I recently wrote of some experiments to improved Feed2JS (see the updates fed to the site, bottom of the main page).
Specifically, based on the request from a user in Germany, I attempted to change the output to encode content as UTF-8 using the new features on Magpie RSS 0.7. However, I have gotten an email and a comment from people with apparently French language sites who claim it has broken their french accents and characters.
However, when I preview the feeds in question from our site using the Build a Feed tool, they look okay.
For one comment to the site, I was suspicious since the URL provided had its own encoding set in the HEAD meta tags as iso-8559-1… does that mean French language sites break under UTF-8?? I am really ignorant of this stuff. But if it breaks more sites than it helps, I will have to revert the encoding to what it was before (Magpie does not allow a per feed encoding setting, it is all or nothing).
What’s a character to do?
Update: Until I can sort this out, I am reverting Feed2JS so it uses default iso-8559-1 encoding. Feeds may need an hour to refresh from our cache.

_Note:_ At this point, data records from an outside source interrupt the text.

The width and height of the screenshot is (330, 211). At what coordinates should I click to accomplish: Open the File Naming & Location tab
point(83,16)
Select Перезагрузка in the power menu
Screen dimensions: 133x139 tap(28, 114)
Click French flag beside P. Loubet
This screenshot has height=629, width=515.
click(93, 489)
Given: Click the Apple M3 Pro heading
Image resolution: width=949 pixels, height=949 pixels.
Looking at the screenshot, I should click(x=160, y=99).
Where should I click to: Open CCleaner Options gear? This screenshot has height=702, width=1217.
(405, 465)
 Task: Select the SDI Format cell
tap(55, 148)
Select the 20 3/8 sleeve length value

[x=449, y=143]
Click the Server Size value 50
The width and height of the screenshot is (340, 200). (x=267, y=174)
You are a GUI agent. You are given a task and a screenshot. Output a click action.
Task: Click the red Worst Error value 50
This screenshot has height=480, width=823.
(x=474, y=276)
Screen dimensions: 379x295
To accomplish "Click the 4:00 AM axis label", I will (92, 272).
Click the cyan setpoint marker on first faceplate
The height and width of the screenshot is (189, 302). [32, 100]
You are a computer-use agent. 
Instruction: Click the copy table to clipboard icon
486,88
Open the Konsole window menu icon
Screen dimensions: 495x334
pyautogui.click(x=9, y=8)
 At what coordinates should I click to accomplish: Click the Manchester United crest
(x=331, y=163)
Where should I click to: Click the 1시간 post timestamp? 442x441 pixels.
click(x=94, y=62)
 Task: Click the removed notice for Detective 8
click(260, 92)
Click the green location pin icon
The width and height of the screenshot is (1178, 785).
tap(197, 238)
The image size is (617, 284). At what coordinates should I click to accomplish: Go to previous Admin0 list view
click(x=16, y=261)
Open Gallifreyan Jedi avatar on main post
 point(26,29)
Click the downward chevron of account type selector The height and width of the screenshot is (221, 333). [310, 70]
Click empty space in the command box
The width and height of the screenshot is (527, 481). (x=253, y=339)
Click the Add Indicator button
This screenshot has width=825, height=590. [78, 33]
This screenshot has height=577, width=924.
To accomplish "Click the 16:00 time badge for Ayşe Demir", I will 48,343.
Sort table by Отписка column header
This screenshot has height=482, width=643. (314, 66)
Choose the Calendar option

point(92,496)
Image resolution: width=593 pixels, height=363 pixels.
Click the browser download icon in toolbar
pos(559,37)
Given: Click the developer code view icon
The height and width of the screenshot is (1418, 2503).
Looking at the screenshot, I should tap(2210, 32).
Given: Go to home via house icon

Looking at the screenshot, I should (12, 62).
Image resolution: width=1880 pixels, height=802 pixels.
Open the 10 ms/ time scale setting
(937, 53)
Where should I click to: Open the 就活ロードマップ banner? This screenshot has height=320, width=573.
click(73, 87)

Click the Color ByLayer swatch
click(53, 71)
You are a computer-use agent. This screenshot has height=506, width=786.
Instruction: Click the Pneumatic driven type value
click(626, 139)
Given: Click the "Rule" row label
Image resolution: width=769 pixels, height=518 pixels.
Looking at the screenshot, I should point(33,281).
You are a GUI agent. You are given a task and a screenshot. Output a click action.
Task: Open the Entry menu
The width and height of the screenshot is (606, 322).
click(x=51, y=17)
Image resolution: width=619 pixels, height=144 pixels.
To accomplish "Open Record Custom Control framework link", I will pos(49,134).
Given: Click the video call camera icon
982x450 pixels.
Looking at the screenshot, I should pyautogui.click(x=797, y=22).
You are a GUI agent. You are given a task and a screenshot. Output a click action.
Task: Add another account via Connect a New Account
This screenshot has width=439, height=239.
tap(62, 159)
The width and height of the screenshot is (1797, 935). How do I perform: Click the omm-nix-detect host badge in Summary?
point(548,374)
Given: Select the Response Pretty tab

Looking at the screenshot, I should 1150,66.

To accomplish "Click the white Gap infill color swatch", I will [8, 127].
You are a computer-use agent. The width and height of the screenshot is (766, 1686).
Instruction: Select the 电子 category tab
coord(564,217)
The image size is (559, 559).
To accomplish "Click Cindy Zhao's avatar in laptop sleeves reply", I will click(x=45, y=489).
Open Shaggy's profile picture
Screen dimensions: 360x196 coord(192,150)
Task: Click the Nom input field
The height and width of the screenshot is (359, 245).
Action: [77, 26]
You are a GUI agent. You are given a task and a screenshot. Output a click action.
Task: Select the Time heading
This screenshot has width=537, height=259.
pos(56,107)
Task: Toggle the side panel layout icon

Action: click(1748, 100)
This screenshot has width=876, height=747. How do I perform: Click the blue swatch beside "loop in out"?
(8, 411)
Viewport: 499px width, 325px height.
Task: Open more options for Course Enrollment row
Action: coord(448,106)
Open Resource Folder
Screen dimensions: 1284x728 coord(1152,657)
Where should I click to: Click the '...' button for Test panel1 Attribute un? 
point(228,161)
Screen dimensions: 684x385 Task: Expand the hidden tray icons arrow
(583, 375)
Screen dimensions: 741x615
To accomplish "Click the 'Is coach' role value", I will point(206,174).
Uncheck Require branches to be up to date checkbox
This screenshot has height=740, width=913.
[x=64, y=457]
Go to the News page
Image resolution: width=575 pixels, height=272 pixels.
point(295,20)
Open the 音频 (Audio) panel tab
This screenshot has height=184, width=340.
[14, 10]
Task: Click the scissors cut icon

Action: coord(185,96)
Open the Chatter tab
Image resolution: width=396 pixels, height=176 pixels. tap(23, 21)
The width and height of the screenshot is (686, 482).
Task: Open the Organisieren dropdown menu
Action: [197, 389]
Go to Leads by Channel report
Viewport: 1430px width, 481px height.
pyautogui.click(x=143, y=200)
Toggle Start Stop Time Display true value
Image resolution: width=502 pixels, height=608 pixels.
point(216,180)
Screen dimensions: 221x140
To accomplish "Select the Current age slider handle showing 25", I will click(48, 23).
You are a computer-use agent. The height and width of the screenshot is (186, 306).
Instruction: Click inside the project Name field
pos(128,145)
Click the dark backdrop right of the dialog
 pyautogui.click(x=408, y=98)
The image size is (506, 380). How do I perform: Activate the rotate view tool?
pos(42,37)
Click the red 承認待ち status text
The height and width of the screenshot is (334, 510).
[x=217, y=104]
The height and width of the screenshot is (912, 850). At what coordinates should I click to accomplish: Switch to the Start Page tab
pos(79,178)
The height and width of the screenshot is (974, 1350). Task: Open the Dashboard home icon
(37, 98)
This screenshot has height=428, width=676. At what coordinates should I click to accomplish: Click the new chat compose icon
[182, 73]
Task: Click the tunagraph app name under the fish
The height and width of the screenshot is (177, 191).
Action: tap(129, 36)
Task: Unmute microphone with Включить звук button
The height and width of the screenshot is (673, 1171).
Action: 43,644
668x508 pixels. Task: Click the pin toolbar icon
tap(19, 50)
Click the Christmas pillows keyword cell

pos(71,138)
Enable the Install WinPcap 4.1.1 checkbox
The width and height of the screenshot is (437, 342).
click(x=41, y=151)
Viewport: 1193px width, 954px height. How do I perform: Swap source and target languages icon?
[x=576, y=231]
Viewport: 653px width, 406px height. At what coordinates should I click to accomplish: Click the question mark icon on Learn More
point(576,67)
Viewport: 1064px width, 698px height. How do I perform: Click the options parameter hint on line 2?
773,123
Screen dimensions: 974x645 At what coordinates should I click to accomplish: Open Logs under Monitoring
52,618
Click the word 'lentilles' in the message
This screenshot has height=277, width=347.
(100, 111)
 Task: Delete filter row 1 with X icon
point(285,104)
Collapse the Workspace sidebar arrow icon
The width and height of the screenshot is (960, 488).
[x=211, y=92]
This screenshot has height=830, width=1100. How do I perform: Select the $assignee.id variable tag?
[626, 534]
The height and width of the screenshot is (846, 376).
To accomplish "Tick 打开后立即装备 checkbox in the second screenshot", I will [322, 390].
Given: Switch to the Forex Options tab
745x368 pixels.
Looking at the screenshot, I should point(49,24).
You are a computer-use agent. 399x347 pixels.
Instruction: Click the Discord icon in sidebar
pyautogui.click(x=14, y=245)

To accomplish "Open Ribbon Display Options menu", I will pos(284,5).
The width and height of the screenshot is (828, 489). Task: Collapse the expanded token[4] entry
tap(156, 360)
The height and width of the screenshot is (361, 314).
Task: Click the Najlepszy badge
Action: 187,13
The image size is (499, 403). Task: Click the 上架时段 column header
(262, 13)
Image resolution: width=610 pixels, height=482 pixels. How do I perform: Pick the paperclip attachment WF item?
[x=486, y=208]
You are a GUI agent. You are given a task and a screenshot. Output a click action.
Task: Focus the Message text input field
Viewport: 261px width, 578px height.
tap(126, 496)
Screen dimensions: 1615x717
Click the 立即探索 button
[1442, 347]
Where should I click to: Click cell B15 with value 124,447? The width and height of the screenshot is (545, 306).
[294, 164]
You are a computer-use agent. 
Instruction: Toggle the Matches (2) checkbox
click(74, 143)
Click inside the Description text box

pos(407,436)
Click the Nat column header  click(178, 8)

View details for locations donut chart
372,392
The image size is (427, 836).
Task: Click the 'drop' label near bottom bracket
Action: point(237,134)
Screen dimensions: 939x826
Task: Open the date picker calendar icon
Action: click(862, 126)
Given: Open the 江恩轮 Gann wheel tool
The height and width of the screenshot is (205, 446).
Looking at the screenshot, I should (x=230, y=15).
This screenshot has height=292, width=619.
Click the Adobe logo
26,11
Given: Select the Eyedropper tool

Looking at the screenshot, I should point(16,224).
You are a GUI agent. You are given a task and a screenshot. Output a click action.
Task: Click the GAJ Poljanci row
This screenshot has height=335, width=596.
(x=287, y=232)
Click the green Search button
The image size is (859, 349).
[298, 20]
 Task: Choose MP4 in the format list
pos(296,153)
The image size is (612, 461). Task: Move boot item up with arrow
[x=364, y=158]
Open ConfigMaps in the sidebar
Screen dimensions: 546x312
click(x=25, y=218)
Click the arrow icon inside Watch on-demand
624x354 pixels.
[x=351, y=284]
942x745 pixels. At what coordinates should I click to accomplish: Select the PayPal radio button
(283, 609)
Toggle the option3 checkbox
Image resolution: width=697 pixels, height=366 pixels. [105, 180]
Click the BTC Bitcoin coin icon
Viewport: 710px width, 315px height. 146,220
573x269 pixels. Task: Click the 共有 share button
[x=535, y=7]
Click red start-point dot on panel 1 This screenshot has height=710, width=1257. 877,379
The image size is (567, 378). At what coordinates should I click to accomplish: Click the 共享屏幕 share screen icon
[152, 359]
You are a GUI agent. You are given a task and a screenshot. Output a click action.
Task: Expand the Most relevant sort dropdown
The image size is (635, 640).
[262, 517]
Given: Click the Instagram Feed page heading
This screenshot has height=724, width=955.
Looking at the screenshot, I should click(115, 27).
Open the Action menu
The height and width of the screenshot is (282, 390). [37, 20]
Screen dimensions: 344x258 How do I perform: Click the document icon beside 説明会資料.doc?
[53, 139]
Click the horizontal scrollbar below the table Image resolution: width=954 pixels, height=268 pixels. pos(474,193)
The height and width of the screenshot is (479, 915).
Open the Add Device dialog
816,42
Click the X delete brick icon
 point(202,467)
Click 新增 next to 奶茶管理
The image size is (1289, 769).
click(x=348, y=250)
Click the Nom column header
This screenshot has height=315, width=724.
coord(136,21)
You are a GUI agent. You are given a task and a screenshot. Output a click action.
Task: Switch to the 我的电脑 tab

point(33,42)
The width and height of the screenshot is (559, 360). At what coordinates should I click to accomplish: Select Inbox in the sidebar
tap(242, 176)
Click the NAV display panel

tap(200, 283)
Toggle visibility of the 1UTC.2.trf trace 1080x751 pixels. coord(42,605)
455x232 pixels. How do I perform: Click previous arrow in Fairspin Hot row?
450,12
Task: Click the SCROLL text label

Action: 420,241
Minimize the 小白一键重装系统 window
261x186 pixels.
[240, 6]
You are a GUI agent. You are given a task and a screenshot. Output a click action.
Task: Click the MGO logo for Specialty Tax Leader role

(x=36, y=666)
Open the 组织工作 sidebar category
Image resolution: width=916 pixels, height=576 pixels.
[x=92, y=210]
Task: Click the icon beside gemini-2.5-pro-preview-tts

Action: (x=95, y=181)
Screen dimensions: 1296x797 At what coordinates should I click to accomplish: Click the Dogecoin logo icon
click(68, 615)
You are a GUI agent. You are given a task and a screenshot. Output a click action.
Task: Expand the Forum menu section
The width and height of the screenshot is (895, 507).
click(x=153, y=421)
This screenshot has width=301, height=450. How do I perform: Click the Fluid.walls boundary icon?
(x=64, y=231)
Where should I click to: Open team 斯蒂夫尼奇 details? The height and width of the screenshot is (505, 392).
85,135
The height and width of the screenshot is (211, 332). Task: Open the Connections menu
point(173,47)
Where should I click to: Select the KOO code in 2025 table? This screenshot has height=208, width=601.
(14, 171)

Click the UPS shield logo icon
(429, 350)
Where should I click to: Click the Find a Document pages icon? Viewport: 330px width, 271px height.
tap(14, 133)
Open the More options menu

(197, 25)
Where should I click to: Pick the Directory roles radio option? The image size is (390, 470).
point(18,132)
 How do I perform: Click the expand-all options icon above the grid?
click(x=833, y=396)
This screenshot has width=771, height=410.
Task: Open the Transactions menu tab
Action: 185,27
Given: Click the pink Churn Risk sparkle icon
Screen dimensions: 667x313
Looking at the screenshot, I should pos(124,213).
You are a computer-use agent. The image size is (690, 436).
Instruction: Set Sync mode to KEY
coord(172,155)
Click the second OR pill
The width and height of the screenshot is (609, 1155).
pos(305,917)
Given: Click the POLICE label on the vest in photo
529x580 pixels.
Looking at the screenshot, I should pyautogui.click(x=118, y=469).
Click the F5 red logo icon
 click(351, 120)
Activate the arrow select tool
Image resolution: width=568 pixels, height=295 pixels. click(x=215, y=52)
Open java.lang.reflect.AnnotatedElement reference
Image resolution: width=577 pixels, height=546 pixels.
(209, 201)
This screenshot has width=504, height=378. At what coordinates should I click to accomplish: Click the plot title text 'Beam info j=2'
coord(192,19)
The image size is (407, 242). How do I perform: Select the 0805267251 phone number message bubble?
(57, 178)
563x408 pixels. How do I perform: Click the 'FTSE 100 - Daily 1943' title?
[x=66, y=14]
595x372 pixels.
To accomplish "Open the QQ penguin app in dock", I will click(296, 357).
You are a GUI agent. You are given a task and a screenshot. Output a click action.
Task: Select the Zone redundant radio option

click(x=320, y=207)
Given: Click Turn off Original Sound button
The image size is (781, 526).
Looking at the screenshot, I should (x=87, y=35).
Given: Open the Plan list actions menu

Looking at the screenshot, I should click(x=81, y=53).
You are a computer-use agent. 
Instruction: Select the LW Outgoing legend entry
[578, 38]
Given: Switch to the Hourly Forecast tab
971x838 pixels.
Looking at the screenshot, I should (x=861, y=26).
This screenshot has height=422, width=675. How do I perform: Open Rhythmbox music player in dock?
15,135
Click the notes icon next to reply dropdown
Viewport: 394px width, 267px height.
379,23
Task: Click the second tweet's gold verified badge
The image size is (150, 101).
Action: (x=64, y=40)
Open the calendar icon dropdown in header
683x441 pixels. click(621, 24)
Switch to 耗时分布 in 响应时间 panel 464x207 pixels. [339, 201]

Another Update: Another attempt. A new paraemter utf=8
sent to the script on our server, should fork it to a different Magpie for the UTF encoding (see the examples on the Feed2JS log site)
If you have english text as UTF-8 and display it on a page with ISO-8859-1 or US ASCII, it works fine because UTF-8 is backwards compatible with US ASCII (which in turn is the base for ISO-8859-1).
Unfortunately, finnish, swedish, french, german and many other european languages that use ISO-8859-? have characters that are not compatible with UTF-8.
You have to:
a) Explicitly ask your users to use UTF-8 as the default encoding for their web pages. As feed2js is targetted to less tech-savvy people, this is not a good idea.
b) Implement an option into your feed2js script to encode the content in UTF-8 or convert the UTF-8 output to some target encoding, for example ISO-8859-1. Obviously you can’t easily convert UTF-8 to all encoding formats in existence so you will have to limit your target audience (or sort the problem with a really kick ass UTF-8 to ??? conversion library).